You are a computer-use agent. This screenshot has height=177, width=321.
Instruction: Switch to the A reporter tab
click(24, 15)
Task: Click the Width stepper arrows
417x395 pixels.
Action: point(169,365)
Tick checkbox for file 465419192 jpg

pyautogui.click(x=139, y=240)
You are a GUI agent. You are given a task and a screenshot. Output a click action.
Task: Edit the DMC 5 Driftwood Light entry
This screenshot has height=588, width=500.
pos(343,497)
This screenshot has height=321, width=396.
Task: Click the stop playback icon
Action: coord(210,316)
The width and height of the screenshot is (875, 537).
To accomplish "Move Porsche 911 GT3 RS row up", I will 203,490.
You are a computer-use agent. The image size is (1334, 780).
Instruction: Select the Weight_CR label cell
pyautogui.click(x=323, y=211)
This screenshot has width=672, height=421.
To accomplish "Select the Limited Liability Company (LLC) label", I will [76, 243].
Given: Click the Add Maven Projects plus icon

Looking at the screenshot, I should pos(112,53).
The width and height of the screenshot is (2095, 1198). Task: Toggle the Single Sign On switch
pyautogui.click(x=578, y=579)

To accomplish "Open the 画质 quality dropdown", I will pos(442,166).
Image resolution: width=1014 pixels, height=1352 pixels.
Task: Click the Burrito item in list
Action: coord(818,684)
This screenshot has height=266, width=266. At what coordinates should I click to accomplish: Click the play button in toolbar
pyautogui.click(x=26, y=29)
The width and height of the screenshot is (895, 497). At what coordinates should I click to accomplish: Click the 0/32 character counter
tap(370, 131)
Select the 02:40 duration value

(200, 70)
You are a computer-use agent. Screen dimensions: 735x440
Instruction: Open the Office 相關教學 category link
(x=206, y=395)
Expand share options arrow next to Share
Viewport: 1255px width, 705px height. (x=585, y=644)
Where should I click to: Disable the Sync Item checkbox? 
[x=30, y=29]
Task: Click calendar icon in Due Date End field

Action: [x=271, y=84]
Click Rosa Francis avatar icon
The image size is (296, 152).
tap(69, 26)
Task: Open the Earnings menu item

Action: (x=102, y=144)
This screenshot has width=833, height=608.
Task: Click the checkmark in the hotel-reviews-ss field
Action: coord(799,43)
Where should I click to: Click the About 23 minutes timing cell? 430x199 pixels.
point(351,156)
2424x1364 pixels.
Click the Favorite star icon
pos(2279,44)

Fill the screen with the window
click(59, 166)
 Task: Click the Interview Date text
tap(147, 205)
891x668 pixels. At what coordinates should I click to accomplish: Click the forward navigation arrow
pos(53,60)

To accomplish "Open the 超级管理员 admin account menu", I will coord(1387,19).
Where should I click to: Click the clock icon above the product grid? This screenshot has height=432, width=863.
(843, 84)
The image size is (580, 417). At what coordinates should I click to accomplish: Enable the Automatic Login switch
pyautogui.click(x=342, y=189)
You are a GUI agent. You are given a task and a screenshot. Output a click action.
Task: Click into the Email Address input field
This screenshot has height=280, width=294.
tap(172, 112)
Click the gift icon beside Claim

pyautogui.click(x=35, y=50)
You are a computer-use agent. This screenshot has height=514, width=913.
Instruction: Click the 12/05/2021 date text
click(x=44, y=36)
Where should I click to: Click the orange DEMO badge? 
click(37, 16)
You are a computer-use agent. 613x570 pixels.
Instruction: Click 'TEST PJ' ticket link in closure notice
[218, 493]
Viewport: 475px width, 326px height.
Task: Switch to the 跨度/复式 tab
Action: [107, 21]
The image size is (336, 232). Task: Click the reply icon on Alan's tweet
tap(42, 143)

What the exercise asks
Convert the lines of the data above, from the line containing "has height=514, width=913." through the last line of the data, into a JSON list of strings with one string per line and no blank lines.

Finished task
[
  "You are a computer-use agent. This screenshot has height=514, width=913.",
  "Instruction: Click the 12/05/2021 date text",
  "click(x=44, y=36)",
  "Where should I click to: Click the orange DEMO badge? ",
  "click(37, 16)",
  "You are a computer-use agent. 613x570 pixels.",
  "Instruction: Click 'TEST PJ' ticket link in closure notice",
  "[218, 493]",
  "Viewport: 475px width, 326px height.",
  "Task: Switch to the 跨度/复式 tab",
  "Action: [107, 21]",
  "The image size is (336, 232). Task: Click the reply icon on Alan's tweet",
  "tap(42, 143)"
]